Nutster, on 05 August 2009 - 01:03 PM, said:
Even using the method you outline, there are several steps you skipped which will slow things down for my first (array dereferencing) method. The processor does not inherently know how big the array elements are; a relatively expensive multiplication must be done to determine the index location. Sure there can be less instructions, but how long does each instruction take? An indexed lookup is considerably slower than a direct lookup; this may be hard to tell using instruction pipelining processors, but with older processors, like a 6510, an indexed lookup took 7 clock cycles, while a direct look-up took only 3. Okay, give me a break; it's the only one I remember off the top of my head.
I was working with what you gave as an example, the char * - which is either ANSI or Unicode, and for that particular case, I didn't really miss anything. However, if you do consider arrays of larger (non-string) types, then yes - a multiplication or extra addition would be needed.
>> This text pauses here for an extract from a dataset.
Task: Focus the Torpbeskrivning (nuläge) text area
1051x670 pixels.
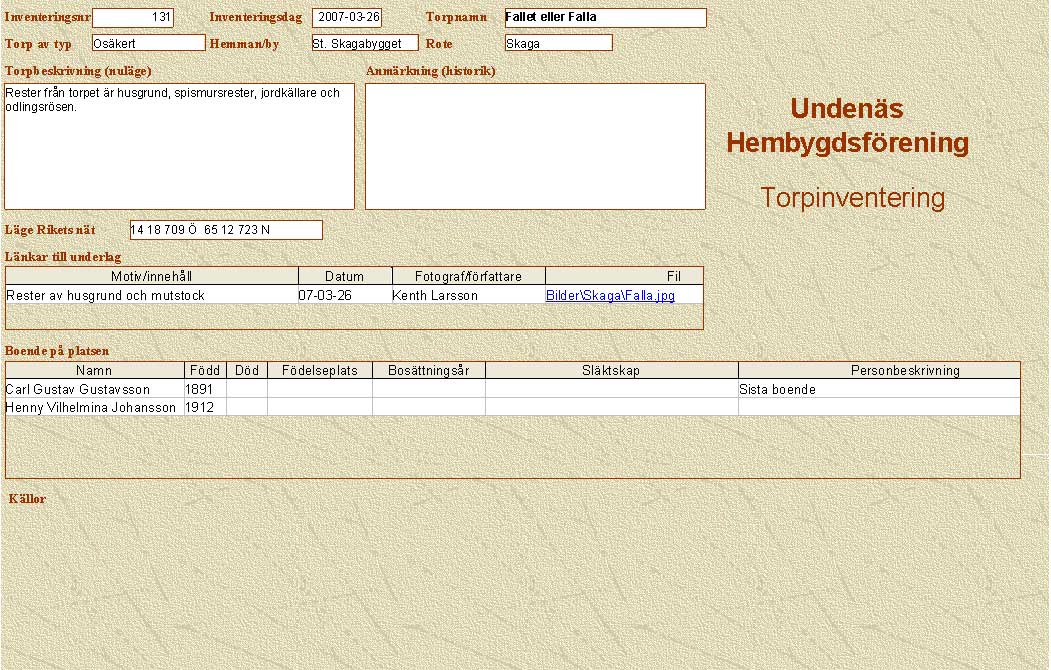Action: tap(180, 146)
And you might be right about the
older processors clock-cycle-wise, but simple indexing like in the function you posted wouldn't be costly at all (at least on any x86 architecture since, I dunno - the 386?

).
Nutster, on 05 August 2009 - 01:03 PM, said:
Using array index dereferencing, the general steps required are (described in a processor independent manner):
[ code='text' ] (
Popup )
load i -> Reg(1) // index
load sizeof(element) -> Reg(2) // element size. Determined at compile time.
mult Reg(1), Reg(2) -> Reg(1) // Determine byte-count within array for start of element. On some processors this must be done in software (much slower!).
load array -> Reg(2) // get pointer to start of array
add Reg(1), Reg(2) -> Reg(1) // Add the locations of array with location in array
load Reg(1) -> Reg(2) // Get the actual data in the array.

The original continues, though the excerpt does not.